Sterile technique should always be used to remove SURGISPON™ Sterile Sponge from its packaging. A piece of SURGISPON™ , either dry or saturated with sterile, isotonic sodium chloride solution (sterile saline), can be applied with pressure directly to the bleeding site. When applied dry, a single piece of SURGISPON™ should be manually applied to the bleeding site, and held in place with moderate pressure until hemostasis results. When used with sterile saline, SURGISPON™ should be first immersed in the solution and then withdrawn, squeezed between gloved fingers to expel air bubbles, and then replaced in saline until needed. The SURGISPON™ sponge should promptly return to its original size, with slight expansion in thickness and shape in the solution. If it does not, it should be removed again and kneaded vigorously until all air is expelled and it does expand to its original size, with slight increases in thickness and shape when returned to the sterile saline.

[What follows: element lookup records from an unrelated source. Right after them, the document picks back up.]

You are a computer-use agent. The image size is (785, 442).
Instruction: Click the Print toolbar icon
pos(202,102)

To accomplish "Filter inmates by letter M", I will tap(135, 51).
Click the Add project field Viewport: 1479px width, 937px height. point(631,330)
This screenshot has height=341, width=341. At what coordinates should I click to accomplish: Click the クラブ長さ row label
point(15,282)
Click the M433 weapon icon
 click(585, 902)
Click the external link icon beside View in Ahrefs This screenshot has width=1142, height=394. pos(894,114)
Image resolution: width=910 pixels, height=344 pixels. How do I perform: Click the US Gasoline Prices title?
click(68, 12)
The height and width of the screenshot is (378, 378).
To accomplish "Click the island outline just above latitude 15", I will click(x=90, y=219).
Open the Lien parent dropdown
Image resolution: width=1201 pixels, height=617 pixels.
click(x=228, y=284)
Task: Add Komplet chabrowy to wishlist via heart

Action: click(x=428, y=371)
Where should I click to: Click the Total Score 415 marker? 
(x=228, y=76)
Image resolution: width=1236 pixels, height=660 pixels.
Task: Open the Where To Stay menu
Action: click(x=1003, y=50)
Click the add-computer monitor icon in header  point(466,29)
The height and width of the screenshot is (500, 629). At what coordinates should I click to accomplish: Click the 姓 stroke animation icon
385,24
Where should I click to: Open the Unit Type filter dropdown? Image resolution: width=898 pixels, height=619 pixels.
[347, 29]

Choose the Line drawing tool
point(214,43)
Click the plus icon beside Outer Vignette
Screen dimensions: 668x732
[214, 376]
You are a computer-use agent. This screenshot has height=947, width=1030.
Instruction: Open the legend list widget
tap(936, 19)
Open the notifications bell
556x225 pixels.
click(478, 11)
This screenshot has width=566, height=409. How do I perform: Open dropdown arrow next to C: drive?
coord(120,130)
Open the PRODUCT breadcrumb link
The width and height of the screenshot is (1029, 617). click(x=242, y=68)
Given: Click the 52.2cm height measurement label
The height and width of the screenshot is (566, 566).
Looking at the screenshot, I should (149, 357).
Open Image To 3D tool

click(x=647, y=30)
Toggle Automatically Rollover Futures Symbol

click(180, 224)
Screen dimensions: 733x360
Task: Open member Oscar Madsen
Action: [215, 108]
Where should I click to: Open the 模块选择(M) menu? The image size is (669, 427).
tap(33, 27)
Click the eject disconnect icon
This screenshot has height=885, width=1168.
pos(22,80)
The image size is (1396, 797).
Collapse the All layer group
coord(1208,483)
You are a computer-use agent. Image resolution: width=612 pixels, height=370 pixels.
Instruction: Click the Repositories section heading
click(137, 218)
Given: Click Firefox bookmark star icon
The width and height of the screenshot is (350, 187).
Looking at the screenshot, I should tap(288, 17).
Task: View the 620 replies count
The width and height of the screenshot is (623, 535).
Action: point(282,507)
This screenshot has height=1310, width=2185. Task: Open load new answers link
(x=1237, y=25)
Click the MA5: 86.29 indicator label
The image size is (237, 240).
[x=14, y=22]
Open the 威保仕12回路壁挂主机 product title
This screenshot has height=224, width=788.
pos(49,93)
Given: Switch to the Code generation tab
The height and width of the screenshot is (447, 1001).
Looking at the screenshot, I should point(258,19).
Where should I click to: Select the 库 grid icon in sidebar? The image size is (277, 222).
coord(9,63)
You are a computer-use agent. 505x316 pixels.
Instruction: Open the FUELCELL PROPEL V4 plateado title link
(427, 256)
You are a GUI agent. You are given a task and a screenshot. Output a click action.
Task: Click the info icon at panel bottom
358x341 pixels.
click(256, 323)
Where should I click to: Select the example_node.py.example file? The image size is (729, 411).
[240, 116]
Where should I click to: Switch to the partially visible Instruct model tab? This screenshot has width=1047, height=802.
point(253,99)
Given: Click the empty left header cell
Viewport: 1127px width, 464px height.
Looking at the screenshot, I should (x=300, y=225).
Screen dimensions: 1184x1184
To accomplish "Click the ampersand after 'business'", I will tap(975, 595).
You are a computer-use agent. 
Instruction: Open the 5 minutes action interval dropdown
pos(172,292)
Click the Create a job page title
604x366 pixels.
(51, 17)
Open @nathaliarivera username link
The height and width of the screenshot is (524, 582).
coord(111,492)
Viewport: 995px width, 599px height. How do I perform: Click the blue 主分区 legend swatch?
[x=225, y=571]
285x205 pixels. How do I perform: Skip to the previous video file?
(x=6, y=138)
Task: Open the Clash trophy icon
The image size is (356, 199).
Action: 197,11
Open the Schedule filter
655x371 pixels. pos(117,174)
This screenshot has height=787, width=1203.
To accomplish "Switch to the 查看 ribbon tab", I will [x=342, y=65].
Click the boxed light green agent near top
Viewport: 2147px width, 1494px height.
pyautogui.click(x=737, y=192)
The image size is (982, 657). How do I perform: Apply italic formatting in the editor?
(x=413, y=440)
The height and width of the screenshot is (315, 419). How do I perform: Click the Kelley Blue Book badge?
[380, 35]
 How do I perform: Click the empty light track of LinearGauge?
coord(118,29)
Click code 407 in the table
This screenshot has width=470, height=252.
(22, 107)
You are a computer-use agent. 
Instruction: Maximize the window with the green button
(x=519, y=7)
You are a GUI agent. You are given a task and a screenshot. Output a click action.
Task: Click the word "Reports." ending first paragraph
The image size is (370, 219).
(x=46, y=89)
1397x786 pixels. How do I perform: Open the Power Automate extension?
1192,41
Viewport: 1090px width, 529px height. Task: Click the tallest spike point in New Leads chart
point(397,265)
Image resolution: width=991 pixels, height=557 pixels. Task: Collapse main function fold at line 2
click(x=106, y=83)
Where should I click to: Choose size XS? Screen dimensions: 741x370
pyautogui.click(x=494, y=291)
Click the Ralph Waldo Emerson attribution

SURGISPON™ if used wet it may be blotted to dampness on gauze before application to the bleeding site. It should be held in place with moderate pressure, using a pledget of cotton or small gauze sponge until hemostasis results. Removal of the pledget or gauze is made easier by wetting it with a few drops of sterile saline, to prevent pulling up the SURGISPON™ which by then should enclose a firm clot. Use of suction applied over the pledget of cotton or gauze to draw blood into the SURGISPON™ is unnecessary, as SURGISPON™ will draw up sufficient blood by capillary action. The first application of SURGISPON™ will usually control bleeding, but if not, additional applications may be made. For additional applications, fresh pieces should be used, prepared as described above.Use only the minimum amount of SURGISPON™ necessary to produce hemostasis.
The SURGISPON™ may be left in place at the bleeding site, when necessary. Since SURGISPON™ causes little more cellular reaction than does the blood clot, the wound may be closed over it. SURGISPON™ may be left in place when applied to mucosal surfaces until it liquefies.